#### Task
Can you retype the records below, character for character, from the line that contains "Image resolution: width=1000" through the end of the records, including both of those ends?
┄┄┄┄┄┄┄┄┄┄┄┄┄┄┄┄┄┄┄┄
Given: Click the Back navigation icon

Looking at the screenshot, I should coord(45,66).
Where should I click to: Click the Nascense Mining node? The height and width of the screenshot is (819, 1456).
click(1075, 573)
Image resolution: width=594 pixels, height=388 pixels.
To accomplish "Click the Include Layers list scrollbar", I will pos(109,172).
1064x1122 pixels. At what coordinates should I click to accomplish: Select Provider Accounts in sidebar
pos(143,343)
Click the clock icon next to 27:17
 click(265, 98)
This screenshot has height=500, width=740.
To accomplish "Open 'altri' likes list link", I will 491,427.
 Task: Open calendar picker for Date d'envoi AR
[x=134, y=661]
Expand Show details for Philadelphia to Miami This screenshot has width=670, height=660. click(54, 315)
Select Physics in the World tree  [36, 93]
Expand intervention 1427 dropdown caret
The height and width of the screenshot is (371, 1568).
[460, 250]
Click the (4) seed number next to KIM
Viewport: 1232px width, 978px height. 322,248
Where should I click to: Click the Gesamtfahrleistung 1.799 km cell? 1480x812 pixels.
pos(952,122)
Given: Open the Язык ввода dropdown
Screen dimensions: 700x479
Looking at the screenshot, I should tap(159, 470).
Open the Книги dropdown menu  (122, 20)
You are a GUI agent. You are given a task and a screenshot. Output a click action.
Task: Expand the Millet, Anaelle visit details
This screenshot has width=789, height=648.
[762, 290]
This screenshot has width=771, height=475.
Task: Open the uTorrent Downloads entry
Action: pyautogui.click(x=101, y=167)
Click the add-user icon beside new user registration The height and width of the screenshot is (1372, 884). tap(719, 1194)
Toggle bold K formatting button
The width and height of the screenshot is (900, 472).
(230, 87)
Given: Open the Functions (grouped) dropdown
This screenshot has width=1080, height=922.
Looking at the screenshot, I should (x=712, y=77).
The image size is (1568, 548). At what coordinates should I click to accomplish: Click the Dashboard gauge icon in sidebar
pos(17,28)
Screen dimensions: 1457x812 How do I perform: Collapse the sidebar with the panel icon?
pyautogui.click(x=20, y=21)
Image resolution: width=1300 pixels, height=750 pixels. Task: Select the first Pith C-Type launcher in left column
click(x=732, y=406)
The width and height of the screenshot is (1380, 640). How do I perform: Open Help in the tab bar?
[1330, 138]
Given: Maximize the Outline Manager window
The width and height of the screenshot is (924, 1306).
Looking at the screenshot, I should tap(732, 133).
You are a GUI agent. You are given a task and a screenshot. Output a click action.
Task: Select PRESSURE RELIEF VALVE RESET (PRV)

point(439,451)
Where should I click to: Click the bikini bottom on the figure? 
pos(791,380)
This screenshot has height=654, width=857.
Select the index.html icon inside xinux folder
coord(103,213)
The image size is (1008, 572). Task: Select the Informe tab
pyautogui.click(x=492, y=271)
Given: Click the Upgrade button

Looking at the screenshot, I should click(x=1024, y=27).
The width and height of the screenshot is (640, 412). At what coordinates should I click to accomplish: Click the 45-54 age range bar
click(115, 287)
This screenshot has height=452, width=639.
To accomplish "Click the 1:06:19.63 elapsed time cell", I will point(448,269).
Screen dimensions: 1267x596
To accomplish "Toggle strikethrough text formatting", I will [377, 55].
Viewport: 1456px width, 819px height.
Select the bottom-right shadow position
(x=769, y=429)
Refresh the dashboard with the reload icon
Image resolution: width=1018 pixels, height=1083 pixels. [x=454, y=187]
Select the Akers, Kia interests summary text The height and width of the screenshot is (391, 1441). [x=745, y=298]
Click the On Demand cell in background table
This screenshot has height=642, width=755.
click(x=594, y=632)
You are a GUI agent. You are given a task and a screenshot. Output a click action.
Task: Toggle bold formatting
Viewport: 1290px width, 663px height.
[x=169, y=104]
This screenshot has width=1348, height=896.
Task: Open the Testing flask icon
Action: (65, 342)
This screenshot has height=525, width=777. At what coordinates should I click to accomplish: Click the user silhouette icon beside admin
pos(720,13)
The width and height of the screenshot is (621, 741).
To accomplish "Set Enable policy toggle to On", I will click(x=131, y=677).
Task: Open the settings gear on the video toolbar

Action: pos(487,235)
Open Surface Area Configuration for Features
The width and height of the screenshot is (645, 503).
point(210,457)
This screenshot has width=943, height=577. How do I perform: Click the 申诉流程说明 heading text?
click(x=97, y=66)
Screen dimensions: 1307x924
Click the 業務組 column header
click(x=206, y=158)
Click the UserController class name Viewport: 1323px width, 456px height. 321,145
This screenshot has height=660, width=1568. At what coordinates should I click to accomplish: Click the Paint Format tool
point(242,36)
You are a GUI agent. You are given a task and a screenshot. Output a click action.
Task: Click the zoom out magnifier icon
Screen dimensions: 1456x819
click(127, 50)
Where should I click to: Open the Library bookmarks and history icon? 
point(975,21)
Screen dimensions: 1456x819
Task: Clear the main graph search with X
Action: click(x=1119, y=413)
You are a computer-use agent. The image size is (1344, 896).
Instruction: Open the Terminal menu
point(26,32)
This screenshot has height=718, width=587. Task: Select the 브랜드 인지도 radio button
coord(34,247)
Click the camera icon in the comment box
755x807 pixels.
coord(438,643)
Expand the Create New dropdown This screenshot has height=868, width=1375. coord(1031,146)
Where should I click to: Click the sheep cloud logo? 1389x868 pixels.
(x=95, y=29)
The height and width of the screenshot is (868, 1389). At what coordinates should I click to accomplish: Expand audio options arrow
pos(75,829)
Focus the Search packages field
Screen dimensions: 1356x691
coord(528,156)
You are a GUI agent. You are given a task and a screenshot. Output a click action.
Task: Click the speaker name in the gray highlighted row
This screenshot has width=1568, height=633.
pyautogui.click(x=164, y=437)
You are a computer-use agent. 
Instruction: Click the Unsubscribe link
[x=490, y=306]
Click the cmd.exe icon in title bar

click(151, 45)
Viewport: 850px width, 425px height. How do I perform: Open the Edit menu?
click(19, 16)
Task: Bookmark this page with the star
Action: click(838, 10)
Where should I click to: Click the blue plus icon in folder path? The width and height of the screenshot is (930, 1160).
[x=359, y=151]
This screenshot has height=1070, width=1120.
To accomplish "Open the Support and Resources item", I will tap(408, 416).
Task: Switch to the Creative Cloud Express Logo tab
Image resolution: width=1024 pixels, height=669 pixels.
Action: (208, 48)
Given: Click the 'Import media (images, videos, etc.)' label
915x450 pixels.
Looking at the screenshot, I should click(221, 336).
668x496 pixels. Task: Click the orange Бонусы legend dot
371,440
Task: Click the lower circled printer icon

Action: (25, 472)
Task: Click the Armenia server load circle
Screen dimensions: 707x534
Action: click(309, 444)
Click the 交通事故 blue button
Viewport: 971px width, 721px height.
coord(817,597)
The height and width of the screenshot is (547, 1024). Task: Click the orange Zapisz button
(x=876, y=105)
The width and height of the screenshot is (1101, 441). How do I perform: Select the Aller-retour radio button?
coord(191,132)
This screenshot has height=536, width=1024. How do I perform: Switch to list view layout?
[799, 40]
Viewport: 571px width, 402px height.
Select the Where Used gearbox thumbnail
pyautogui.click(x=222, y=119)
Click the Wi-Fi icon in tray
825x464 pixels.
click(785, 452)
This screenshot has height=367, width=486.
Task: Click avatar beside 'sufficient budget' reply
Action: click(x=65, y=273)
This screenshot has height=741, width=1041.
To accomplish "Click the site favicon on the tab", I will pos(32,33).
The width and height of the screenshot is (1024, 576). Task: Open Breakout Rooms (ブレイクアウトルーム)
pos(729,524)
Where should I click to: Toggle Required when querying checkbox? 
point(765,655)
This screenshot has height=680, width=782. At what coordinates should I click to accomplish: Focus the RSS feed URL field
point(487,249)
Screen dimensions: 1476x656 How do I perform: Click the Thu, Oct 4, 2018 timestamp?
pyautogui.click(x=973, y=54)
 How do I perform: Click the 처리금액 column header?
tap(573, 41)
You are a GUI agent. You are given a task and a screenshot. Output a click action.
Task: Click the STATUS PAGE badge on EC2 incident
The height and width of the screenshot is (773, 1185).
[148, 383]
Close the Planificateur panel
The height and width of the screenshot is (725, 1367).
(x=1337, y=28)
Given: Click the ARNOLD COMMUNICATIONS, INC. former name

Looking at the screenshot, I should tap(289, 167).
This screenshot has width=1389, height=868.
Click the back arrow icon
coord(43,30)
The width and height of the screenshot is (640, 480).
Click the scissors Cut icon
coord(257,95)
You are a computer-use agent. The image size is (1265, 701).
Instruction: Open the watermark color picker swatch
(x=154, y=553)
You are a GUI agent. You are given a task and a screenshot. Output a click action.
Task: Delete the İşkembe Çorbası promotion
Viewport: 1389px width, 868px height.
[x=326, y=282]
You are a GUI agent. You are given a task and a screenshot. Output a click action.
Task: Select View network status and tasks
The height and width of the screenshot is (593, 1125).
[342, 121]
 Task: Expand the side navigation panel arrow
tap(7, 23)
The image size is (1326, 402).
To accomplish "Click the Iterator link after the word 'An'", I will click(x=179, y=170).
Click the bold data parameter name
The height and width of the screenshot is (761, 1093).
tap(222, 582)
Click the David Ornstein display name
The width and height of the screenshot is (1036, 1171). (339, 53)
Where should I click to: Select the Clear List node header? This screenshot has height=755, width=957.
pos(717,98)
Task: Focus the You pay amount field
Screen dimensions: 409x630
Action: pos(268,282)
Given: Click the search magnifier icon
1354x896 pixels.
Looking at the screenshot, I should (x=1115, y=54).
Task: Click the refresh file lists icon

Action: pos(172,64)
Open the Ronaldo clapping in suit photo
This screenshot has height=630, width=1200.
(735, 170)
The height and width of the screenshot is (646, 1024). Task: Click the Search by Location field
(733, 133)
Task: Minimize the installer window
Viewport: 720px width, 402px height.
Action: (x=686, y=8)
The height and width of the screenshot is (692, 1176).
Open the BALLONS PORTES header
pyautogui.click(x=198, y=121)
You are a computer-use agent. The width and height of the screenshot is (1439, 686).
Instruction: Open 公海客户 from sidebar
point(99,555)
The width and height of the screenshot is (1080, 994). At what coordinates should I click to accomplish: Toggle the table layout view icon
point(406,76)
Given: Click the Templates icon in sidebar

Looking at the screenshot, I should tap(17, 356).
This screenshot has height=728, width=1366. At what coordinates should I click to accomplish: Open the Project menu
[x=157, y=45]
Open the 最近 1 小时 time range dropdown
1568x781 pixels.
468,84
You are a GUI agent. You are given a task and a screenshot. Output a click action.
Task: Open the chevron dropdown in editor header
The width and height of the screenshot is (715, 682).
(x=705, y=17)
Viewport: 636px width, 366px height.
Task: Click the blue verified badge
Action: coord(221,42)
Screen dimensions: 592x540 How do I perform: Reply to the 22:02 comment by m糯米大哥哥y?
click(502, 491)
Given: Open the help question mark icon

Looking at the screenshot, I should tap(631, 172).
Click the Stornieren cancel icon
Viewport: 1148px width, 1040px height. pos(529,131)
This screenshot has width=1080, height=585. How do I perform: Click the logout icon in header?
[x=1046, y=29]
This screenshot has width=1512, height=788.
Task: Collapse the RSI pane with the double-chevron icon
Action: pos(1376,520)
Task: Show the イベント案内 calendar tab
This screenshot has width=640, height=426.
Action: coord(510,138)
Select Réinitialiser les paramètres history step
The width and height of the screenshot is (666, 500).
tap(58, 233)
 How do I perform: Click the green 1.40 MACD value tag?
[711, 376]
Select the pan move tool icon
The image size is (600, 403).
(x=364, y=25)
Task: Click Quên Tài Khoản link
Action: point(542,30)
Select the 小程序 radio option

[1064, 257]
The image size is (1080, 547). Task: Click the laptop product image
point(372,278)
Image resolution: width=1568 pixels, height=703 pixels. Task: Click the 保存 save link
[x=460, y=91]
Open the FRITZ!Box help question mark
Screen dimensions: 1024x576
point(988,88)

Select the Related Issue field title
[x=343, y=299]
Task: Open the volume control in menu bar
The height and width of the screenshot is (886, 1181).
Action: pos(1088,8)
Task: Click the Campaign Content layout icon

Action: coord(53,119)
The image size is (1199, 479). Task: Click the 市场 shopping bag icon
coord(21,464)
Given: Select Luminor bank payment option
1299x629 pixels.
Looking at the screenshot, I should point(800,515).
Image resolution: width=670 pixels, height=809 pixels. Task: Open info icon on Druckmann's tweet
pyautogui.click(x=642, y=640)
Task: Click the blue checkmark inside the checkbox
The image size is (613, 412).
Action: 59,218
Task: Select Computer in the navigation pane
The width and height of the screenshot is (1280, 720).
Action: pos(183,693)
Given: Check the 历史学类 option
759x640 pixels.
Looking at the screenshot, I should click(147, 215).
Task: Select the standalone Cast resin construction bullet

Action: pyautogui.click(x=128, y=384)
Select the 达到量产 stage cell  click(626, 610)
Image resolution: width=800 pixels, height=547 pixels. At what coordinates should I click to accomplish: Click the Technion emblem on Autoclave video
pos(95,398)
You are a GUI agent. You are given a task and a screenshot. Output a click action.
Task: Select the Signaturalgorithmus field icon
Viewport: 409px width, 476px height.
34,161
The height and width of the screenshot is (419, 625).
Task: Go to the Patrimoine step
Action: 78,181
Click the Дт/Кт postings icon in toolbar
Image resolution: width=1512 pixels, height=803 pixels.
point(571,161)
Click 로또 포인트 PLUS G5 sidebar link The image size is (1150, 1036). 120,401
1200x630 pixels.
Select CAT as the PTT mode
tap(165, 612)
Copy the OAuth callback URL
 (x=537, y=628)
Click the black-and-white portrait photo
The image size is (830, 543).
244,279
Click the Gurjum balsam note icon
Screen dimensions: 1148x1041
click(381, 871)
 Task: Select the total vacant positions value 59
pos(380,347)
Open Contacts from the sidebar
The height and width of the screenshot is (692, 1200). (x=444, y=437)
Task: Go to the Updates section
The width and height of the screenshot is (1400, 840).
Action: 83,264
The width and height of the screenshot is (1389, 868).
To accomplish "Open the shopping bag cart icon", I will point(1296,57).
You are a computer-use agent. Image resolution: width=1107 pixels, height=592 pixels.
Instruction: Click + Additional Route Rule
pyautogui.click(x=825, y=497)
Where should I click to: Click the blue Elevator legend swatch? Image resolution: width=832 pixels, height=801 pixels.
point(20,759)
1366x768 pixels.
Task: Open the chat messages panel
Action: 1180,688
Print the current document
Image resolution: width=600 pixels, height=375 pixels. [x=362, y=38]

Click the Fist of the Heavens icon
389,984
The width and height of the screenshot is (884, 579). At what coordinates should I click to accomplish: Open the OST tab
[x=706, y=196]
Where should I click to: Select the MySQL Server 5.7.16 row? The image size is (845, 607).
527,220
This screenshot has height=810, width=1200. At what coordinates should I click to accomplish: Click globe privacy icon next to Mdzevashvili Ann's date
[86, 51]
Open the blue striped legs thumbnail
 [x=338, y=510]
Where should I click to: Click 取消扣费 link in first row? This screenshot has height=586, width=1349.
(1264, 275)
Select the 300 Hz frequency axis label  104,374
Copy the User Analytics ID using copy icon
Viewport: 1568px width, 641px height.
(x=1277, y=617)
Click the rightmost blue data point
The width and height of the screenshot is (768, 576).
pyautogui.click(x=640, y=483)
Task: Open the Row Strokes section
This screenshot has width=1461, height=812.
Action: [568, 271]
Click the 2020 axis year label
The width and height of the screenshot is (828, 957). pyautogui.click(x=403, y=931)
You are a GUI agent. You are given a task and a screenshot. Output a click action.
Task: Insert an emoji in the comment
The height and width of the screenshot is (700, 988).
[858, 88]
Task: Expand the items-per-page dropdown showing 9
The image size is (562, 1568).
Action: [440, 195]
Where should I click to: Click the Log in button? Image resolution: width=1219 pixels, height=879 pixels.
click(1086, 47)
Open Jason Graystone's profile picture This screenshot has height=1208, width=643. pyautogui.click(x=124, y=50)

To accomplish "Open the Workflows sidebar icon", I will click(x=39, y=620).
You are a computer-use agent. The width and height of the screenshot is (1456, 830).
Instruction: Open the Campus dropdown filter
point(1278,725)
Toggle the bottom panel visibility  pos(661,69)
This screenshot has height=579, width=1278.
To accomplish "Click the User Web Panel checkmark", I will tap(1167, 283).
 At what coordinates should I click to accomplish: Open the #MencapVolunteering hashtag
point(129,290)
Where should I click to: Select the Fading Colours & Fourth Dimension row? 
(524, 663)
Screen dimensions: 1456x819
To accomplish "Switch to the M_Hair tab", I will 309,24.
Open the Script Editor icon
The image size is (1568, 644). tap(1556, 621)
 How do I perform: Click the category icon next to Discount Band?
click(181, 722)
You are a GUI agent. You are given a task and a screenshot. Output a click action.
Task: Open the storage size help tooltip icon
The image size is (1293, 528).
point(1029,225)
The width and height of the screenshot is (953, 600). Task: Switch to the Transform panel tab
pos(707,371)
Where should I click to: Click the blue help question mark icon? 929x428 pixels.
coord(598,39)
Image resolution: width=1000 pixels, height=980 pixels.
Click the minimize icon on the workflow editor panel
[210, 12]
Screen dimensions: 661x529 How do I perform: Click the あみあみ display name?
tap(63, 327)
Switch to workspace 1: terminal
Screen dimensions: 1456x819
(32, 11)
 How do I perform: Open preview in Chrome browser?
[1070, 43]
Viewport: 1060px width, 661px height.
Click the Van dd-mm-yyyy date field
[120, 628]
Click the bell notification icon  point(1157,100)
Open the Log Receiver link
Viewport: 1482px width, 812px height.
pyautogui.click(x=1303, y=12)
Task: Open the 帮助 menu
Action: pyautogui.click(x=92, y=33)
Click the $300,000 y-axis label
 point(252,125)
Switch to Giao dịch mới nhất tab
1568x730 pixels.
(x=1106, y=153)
┄┄┄┄┄┄┄┄┄┄┄┄┄┄┄┄┄┄┄┄
#### Result below
Image resolution: width=1000 pixels, height=980 pixels.
Click the minimize icon on the workflow editor panel
[210, 12]
Screen dimensions: 661x529 How do I perform: Click the あみあみ display name?
tap(63, 327)
Switch to workspace 1: terminal
Screen dimensions: 1456x819
(32, 11)
 How do I perform: Open preview in Chrome browser?
[1070, 43]
Viewport: 1060px width, 661px height.
Click the Van dd-mm-yyyy date field
[120, 628]
Click the bell notification icon  point(1157,100)
Open the Log Receiver link
Viewport: 1482px width, 812px height.
pyautogui.click(x=1303, y=12)
Task: Open the 帮助 menu
Action: pyautogui.click(x=92, y=33)
Click the $300,000 y-axis label
 point(252,125)
Switch to Giao dịch mới nhất tab
1568x730 pixels.
(x=1106, y=153)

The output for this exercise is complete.